Good morning all. I have no update yet on Martin’s condition. Now for your morning dose of Steven D:
A video posted on Facebook was sent to me in an email. The person who sent it asked me my thoughts about it. Here’s the link to it as I am not putting it up here: Link. The video shows a man who says he is a former Muslim, the son of an Imam with a degree in religious studies, and now a Masters candidate in the field of “Terrorism Studies.”
You can go view it if you like, it’s not very long. The basic message is that ISIL stands for all of Islam, i.e., all Muslims are evil terrorists because the basic tenets of the faith require them to kill or convert infidels, and ISIL is doing just that. I was asked to watch the video and give my thoughts regarding it, and thanks to high doses of prednisone (which can bring out the compulsive need to write in me), I decided “what the hell,” and did just that.
I have seen similar videos like that one before. They generally feature a former Muslim, man or woman, condemning all Muslims based on their special knowledge of the Muslim faith. It’s a guilt by association argument at its core, though they do their best to try to say it is not.
I wonder if you would judge all Christians by the actions of White Christian Nationalist Groups such as the Order, whose members committed crimes including murder?
Or the Westboro Baptist Church, which protests the funerals of everyone and anyone, including our dead soldiers, merely to spread their message of hate against homosexuals?
Or judge all Christians by the ones in Uganda that, with support from American fundamentalists, passed a law that made homosexuality a capital offense and made it a crime to support gay people (fortunately the Ugandan court declared it unconstitutional for which we can be thankful)?
Would you judge Christians by Eric Rudolph, the person who bombed the 1996 Olympics, and an abortion clinic and a lesbian bar?
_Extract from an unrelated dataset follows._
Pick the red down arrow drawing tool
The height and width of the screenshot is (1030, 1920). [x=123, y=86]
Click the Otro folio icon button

He was a devoted believer, too. He said so at his sentencing hearing.
Would you judge all Christians by the Serbian and Croat members of the Orthodox Church who killed tens of thousands of Muslim Bosnians and raped and murdered thousands of Bosnian Muslim women?
We had a Christian in our own country who massacred members of a Sikh community thinking that, because they wore turbans, so they must be Muslims. Should we judge all Christians by him?
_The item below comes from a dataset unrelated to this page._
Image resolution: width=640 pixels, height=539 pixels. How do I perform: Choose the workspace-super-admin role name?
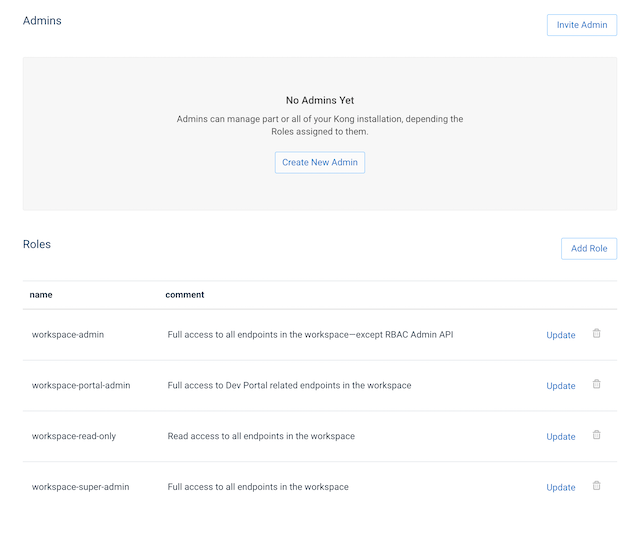click(80, 488)
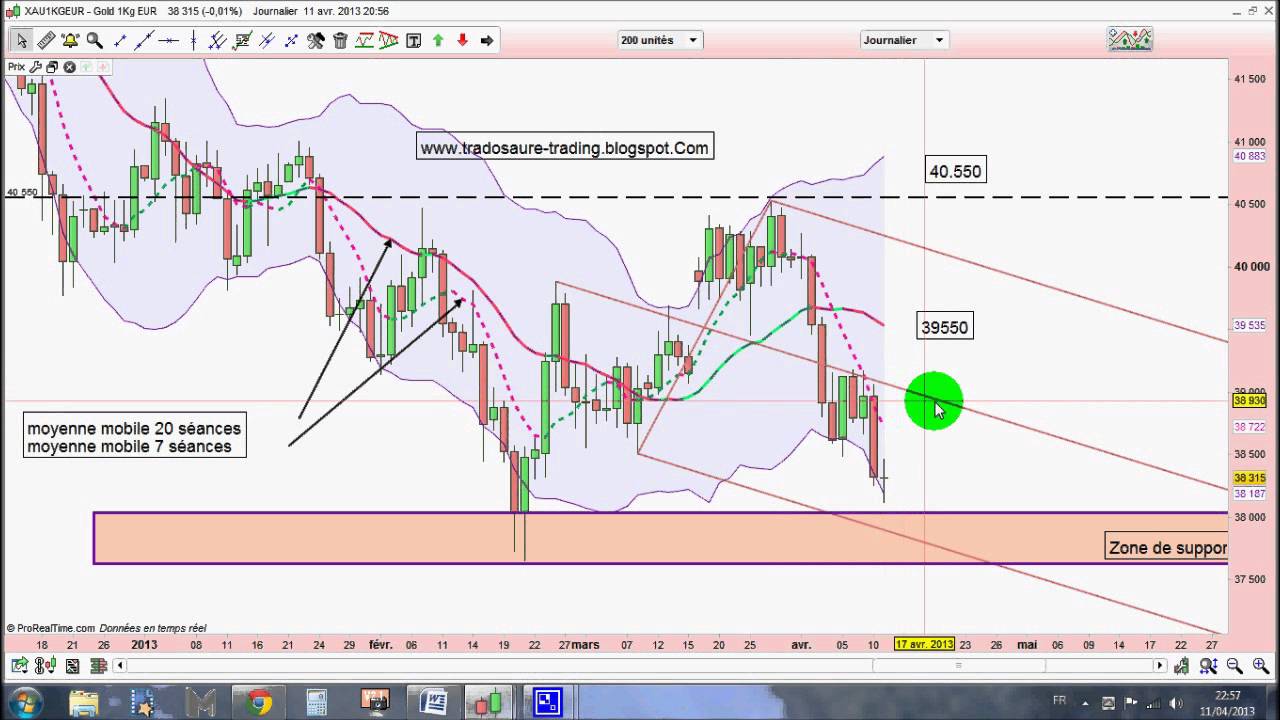1280x720 pixels.
Task: Click the 17 avr. 2013 date marker
Action: click(924, 645)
Or what about the Christian kids in high schools that bully and beat up Muslim kids, gay kids and non-religious kids? That happened at high schools here where I live, but also around the country. Should we judge all Christians by them?
What about the Christians that defended slavery prior to the civil war, based on Biblical law?
Should we judge Christians by the pedophile priests of the Catholic Church or the Mormon Fundamentalists who have old patriarchs marrying girls as young as 12 and 13?
It is not intellectually honest or ethical to judge any single religion by those groups or fringe elements that practice or promote violence in any way. All religions have had a history of “believers” who preach hate and defended their wars and their killing sprees in the name of their version of God.
Personally, I think we have done more damage intervening in the Middle East with our military. You know who gave instruction and advice and helped train Osama Bin Laden? The CIA, when we were funding the Muslim jihadists to fight against the Russians in Afghanistan.
We also supported dictatorial regimes in the Middle East that repressed their people, such as the Shah of Iran and Mubarak in Egypt, leading many of them to turn to extremists such as Atyatollah Khomenei, the Muslim Brotherhood, etc.
We even sent arms into Syria for those who opposed the Syrian dictator, Assad, and many of those same arms are now in the hands of ISIS or ISIL or whatever the hell they call themselves. Look how well that turned out.
I don’t defend Muslims who kill people in the name of their faith. But I don’t defend Christians for the atrocities they committed, either. Or Hindus who have participated in massacres. Organized religion, like many social institutions (governments, corporations, political parties, etc.), has much to answer for regarding crimes against other human beings committed in its name.
But I refuse to condemn all people who claim to follow a particular faith based on the actions of a few.
If we go down that route, everyone with associations with any category of people, however loosely defined, ends up being condemned for the bad acts of others who claim membership in that “group.” For example, should all husbands be tarred with the brush of those men who beat their wives, simply because they too, are married? Of course not.
I guess I do my best to take people as I find them and judge them by what they do, not by what someone who doesn’t know them tells me they are like because they are part of a religion, or an ethnicity, or follow the precepts of a particular ideology, or just work for some company which has harmed people.
I may not always succeed, but that’s what I strive for. It is too easy for all of us as human beings to take the easy shortcut of labeling and stereotyping other people. In reality, every person is different, has a unique set of experiences in life, and judging them by one thing in their life is usually a mistake.
It may surprise you, but one of my friends out here is a Tea Party guy. However, I’ve gotten to know him, and while we recognize our political differences, we respect that the two of us like each other and are essentially good people. I have deeply conservative friends from Law School I still maintain touch with. Two of them stood up for me when I married [redacted]. One was my best man.
So this has rambled on too long. Sorry for that. But you asked for my thoughts on this video and I gave them to you.